The following is a trip report written on 5/22/2000:
My Dad, my girlfriend and I just got back from a great trip to Big Bend National Park and Big Bend Ranch State Park.
We left Austin Friday morning 5/12 after loading up Susan's Toyota Land Cruiser with a lot more food and supplies than we'd ultimately use. I was in a little too much of a hurry to get to Sarah's Cafe in Fort Stockton in time for lunch and got a speeding ticket outside of Sonora. Now I get to do the Defensive Driving thing again. It's been about six years so I guess I was overdue. Oh well, lunch was muy bueno. We had to detour through Alpine and Study Butte as the road to Marathon was closed due to wildfires.

:::::

• _Given problem A_: Copy the trip report from "We left Austin" up to and including "due to wildfires.".
• _Given problem B_:
Answer these questions from the trip report:
(i) On what date was the report written?
(ii) Whose vehicle did the group load up?
(iii) Where was the speeding ticket given?
• _Given problem C_:
Decide whether each statement agrees with the trip report. For each, answer yes or no and quote the deciding words.
(i) The group left Austin on a Friday morning.
(ii) The group drove the road to Marathon.
(iii) Lunch was at a cafe in Alpine.

(Element and text position data)

:::::

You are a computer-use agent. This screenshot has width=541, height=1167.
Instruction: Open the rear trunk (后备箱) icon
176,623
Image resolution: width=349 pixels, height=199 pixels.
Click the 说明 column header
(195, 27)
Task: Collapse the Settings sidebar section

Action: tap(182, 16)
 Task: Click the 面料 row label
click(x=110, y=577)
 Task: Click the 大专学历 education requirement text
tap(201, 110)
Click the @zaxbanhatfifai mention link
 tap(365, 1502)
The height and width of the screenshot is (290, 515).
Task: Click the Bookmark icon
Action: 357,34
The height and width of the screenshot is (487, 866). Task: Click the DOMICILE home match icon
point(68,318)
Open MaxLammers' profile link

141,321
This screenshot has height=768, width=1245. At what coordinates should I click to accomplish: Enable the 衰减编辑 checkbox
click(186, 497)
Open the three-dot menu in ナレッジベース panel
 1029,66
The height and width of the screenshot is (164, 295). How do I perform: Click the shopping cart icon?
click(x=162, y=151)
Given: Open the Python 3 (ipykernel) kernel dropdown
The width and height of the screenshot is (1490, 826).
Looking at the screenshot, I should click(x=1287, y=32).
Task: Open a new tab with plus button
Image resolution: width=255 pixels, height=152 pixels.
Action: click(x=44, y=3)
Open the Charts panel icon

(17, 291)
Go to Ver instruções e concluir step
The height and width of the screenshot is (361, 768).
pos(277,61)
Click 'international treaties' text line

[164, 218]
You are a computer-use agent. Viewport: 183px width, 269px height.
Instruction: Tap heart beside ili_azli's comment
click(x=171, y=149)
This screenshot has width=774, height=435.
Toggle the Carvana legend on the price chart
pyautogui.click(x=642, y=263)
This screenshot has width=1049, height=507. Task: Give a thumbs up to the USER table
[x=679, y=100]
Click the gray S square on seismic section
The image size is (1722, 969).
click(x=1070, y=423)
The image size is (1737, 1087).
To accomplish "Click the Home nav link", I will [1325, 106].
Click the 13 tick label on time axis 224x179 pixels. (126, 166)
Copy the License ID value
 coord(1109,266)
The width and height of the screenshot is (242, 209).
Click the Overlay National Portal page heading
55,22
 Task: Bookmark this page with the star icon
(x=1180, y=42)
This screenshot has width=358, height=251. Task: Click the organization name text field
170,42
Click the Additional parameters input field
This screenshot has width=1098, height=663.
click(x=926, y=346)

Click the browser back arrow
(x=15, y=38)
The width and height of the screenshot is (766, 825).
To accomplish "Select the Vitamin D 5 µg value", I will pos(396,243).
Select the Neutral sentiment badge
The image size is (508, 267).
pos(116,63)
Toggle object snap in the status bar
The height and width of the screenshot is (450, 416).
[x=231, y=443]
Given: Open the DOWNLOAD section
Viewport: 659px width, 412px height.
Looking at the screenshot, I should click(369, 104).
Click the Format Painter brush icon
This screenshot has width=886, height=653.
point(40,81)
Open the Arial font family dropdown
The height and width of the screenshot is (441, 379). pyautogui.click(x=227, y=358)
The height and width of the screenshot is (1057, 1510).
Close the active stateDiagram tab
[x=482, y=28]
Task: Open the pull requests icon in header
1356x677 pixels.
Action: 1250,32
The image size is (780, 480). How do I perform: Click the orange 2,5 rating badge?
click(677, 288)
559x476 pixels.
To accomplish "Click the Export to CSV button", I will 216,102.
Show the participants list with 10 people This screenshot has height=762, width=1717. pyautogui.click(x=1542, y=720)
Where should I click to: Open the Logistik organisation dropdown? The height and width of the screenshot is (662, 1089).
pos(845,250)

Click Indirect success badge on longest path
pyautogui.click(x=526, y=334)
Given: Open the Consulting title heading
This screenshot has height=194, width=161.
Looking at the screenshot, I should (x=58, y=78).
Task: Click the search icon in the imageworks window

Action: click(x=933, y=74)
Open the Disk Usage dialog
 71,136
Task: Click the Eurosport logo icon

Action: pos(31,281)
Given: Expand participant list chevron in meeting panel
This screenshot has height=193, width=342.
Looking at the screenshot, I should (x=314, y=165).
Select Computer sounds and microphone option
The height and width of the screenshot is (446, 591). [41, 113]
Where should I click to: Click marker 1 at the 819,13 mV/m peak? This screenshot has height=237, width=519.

:::::

• _Written answer A_:
We left Austin Friday morning 5/12 after loading up Susan's Toyota Land Cruiser with a lot more food and supplies than we'd ultimately use. I was in a little too much of a hurry to get to Sarah's Cafe in Fort Stockton in time for lunch and got a speeding ticket outside of Sonora. Now I get to do the Defensive Driving thing again. It's been about six years so I guess I was overdue. Oh well, lunch was muy bueno. We had to detour through Alpine and Study Butte as the road to Marathon was closed due to wildfires.

• _Written answer B_:
(i) 5/22/2000
(ii) Susan's Toyota Land Cruiser
(iii) Outside of Sonora

• _Written answer C_:
(i) Yes: "We left Austin Friday morning 5/12"
(ii) No: "the road to Marathon was closed due to wildfires"
(iii) No: "Sarah's Cafe in Fort Stockton"